++++ EXERCISE MATERIAL ++++

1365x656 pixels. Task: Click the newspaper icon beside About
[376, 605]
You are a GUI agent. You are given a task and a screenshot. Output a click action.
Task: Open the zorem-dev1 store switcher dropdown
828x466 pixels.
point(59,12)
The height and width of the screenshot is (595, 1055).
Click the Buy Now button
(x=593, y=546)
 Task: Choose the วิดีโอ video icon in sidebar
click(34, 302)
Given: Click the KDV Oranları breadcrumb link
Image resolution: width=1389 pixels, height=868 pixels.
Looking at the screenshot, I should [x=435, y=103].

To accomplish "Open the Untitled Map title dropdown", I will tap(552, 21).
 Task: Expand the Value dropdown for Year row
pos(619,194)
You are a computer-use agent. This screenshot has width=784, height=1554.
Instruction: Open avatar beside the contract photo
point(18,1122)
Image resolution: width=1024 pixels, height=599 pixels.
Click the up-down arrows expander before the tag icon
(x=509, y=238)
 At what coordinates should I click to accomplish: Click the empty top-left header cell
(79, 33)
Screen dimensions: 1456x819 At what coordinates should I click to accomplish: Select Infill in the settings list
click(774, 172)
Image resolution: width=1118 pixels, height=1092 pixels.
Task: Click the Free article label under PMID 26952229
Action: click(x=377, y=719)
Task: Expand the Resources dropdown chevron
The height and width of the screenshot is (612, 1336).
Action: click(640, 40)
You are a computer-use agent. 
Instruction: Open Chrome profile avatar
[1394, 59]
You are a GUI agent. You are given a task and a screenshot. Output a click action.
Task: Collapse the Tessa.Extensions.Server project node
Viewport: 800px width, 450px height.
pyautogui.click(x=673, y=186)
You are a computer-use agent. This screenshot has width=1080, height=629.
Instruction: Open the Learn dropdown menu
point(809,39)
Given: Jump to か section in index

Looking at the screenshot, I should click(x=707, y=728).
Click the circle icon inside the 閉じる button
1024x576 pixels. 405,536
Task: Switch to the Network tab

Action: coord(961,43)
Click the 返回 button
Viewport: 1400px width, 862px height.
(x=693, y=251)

++++

* **TO DO**:
Turn the lines of all the entries above into a numbered list, leaving out the blank lines.

* **THE REPLY**:
1. 1365x656 pixels. Task: Click the newspaper icon beside About
2. [376, 605]
3. You are a GUI agent. You are given a task and a screenshot. Output a click action.
4. Task: Open the zorem-dev1 store switcher dropdown
5. 828x466 pixels.
6. point(59,12)
7. The height and width of the screenshot is (595, 1055).
8. Click the Buy Now button
9. (x=593, y=546)
10.  Task: Choose the วิดีโอ video icon in sidebar
11. click(34, 302)
12. Given: Click the KDV Oranları breadcrumb link
13. Image resolution: width=1389 pixels, height=868 pixels.
14. Looking at the screenshot, I should [x=435, y=103].
15. To accomplish "Open the Untitled Map title dropdown", I will tap(552, 21).
16.  Task: Expand the Value dropdown for Year row
17. pos(619,194)
18. You are a computer-use agent. This screenshot has width=784, height=1554.
19. Instruction: Open avatar beside the contract photo
20. point(18,1122)
21. Image resolution: width=1024 pixels, height=599 pixels.
22. Click the up-down arrows expander before the tag icon
23. (x=509, y=238)
24.  At what coordinates should I click to accomplish: Click the empty top-left header cell
25. (79, 33)
26. Screen dimensions: 1456x819 At what coordinates should I click to accomplish: Select Infill in the settings list
27. click(774, 172)
28. Image resolution: width=1118 pixels, height=1092 pixels.
29. Task: Click the Free article label under PMID 26952229
30. Action: click(x=377, y=719)
31. Task: Expand the Resources dropdown chevron
32. The height and width of the screenshot is (612, 1336).
33. Action: click(640, 40)
34. You are a computer-use agent. 
35. Instruction: Open Chrome profile avatar
36. [1394, 59]
37. You are a GUI agent. You are given a task and a screenshot. Output a click action.
38. Task: Collapse the Tessa.Extensions.Server project node
39. Viewport: 800px width, 450px height.
40. pyautogui.click(x=673, y=186)
41. You are a computer-use agent. This screenshot has width=1080, height=629.
42. Instruction: Open the Learn dropdown menu
43. point(809,39)
44. Given: Jump to か section in index
45. Looking at the screenshot, I should click(x=707, y=728).
46. Click the circle icon inside the 閉じる button
47. 1024x576 pixels. 405,536
48. Task: Switch to the Network tab
49. Action: coord(961,43)
50. Click the 返回 button
51. Viewport: 1400px width, 862px height.
52. (x=693, y=251)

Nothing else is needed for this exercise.